An Analysis of User Behaviors for Objectively Evaluating Spoken Dialogue Systems
Koji Inoue, Divesh Lala, Keiko Ochi, Tatsuya Kawahara, Gabriel Skantze
TL;DR
The paper tackles the difficulty of objectively evaluating spoken dialogue systems by proposing a framework that infers system quality from observable user behaviors in social dialogue tasks. It analyzes the relationship between behavior features and subjective scores across Attentive Listening, Job Interview, and First-meeting Conversation using SHAP explanations and an XGBoost regression model, demonstrating predictive accuracy with leave-one-out cross-validation. Key findings show that utterance-related metrics and disfluencies inform evaluation in tasks where user speech dominates, while turn-taking cues matter more in highly interactive settings. This approach enables reproducible, objective comparison of SDSs by providing task-specific behavioral indicators linked to subjective assessments, with potential for multimodal extensions in the future.
Abstract
Establishing evaluation schemes for spoken dialogue systems is important, but it can also be challenging. While subjective evaluations are commonly used in user experiments, objective evaluations are necessary for research comparison and reproducibility.
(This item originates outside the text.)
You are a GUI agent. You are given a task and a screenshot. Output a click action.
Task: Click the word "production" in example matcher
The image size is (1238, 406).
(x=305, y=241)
To address this issue, we propose a framework for indirectly but objectively evaluating systems based on users' behaviors. In this paper, to this end, we investigate the relationship between user behaviors and subjective evaluation scores in social dialogue tasks: attentive listening, job interview, and first-meeting conversation. The results reveal that in dialogue tasks where user utterances are primary, such as attentive listening and job interview, indicators like the number of utterances and words play a significant role in evaluation. Observing disfluency also can indicate the effectiveness of formal tasks, such as job interview. On the other hand, in dialogue tasks with high interactivity, such as first-meeting conversation, behaviors related to turn-taking, like average switch pause length, become more important. These findings suggest that selecting appropriate user behaviors can provide valuable insights for objective evaluation in each social dialogue task.